4. PsychoPy Tutorial: Conditional branching

 

Often times in a psycholinguistic experiment you’ll want to give real time feedback on a participant’s answers. While PsychoPy doesn’t offer direct support for this feature, we can hack conditional branching with a method presented by Mike Wall on his blog.

To learn how this works, let’s imagine that we’d like our participants to see a red or blue square and then press either ‘F’ for red and ‘J’ for blue. We’d also like to give immediate feedback about whether or not they were correct.

First, let’s construct a normal instructions routine as in previous examples. Then, create the “Task” routine which will cover the presentation and participant responses. In the Task routine, create a Polygon component starting at 0 and with an endless duration. Click the advanced tab and change “Fill Color” to $colorVar and choose “set every repeat”. Now, add a keyboard response component, changing the start time to 0.25 (or whichever you’d prefer), “Allowed Keys” to ‘f’, ‘j’ (note the quotes), checking “Store correct”, and changing “Correct answer” to $correctAns. We’ll make the conditions file later.

Next we’ll add three routines directly after the “Task” Routine.
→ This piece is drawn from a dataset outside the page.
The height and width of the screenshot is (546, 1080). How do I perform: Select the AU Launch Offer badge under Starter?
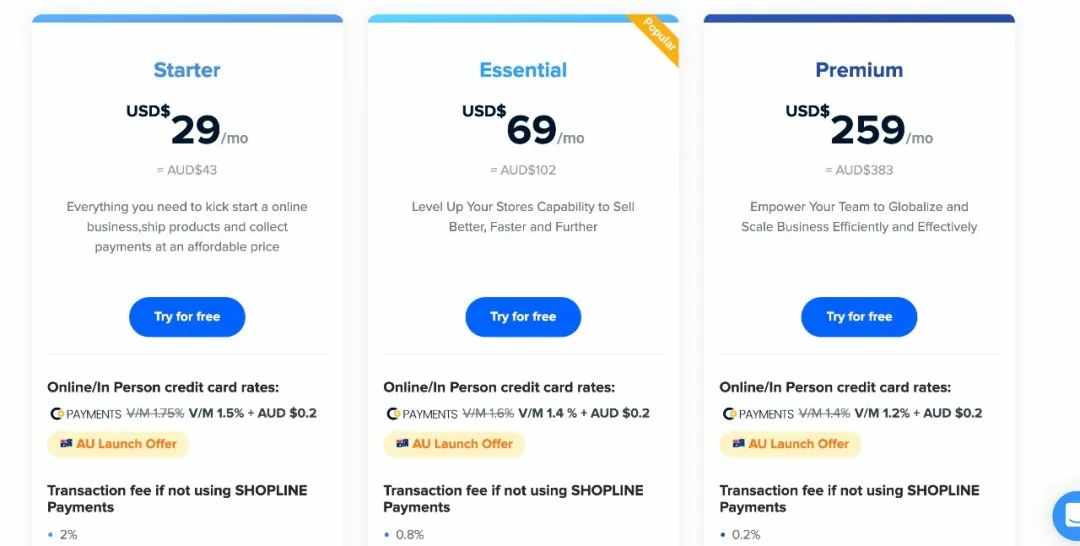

It should look like the below figure.

  1. “blockSelect” – leave this one blank for now
  2. “correct” – the text/images you’d like the participant to see after a correct response
  3. “incorrect” – the text/images for an incorrect response.
Figure 6 - Branching Step 1

Figure 7 – Branching Step 1

 

Now, make individual loops for the correct and the incorrect routines. These loops will have no conditions files attached to them, but will have number of reps set to the variable nRepsCorr or nRepsIncorr as in the figure below.

Figure 7 - Branching Step 2

Figure 8 – Branching Step 2

 

Next we’ll go to the “blockSelect” routine and add a “Code” component from under the “Custom” section. In the “Begin Experiment”  and “Begin Routine” sections of the code component, add the following lines. NOTE: You’ll have to change “key_resp_3” in “key_resp_3.corr” to whatever the name of the participant’s choosing component (key_resp2, buttonBox1, etc.) is in your experiment.

Figure 8 - Branching Step 3

Figure 9 – Branching Step 3

If you’re familiar with coding, you’ll realize that the if statement in the “Begin Routine” section first tests whether the participant was correct and if so, sets the the number of reps for the “Incorrect” routine to be zero, essentially skipping it. If the participant’s response was incorrect, it sets nRepsCorr to 0 and skips the “Correct” routine.

Figure 9 – Branching Step 4

Finally, we’ll create the conditions file with the colorVar and correctAns as in the above figure. Using this conditions file, make one large loop from before the “Task” routine until after the “incorrect” routine as in the figure below. Test out your experiment and then begin altering it for your own purposes!